Philosophic Mood

I know that my final is over, so I should stop thinking about philosophy, but I’m a philosophy major, so it’s not going to happen. Anyway, a few items on the internets reminded me of philosophers…

In Harebrained hypotheses prove invaluable to scientific debate, Bradley T. Lepper’s points remind me of John Stuart Mill. Without conflict ideas harden into dogma? “Davis argued that when a discipline, which in his case was geology, got too stodgy and conservative, it was in danger of ‘theoretical stagnation.'” Yup. These ideas may actually be right? “Science sometimes needs wild and seemingly harebrained ideas to shake things up and get people thinking outside the box. Davis wrote, ‘We may be pretty sure that the advances yet to be made in geology will be at first regarded as outrages upon the accumulated convictions of today, which we are too prone to regard as geologically sacred.'” Yup. Yeah, totally cribbing off Mill.

The Blog Mob by Joseph Rago rips bloggers to shreds. It superficially reminds me of Nietzsche calling Socrates a decadent. And look, bloggers are a symptom of decay: “And in acceding so easily to the imperatives of the Internet, we’ve allowed decay to pass for progress.”

By the way, Mr. Rago claims, “The bloggers, for their part, produce minimal reportage.” Yet if Mr.

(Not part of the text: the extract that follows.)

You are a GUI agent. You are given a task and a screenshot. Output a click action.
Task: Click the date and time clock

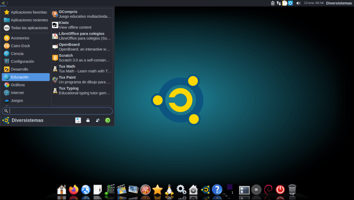click(313, 3)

Rago had considered the value of the hyperlink, he could have provided evidence of his claims about bloggers. Instead, he is content with the technique of generalization. Also perhaps in the irony department, Neitzsche thinks the decadent philosophers are afraid of change, but here it is Mr. Rago who is behind the curve.

Note: I do not think that bloggers are journalists. They’re mostly opinion-mongerers and diarists. I’m merely pointing out the fact that Mr. Rago does not provide a proper argument. That’s also why it reminds me of Nietzsche, but at least Nietzsche was going somewhere with it. Mr. Rago appears to be taking himself seriously.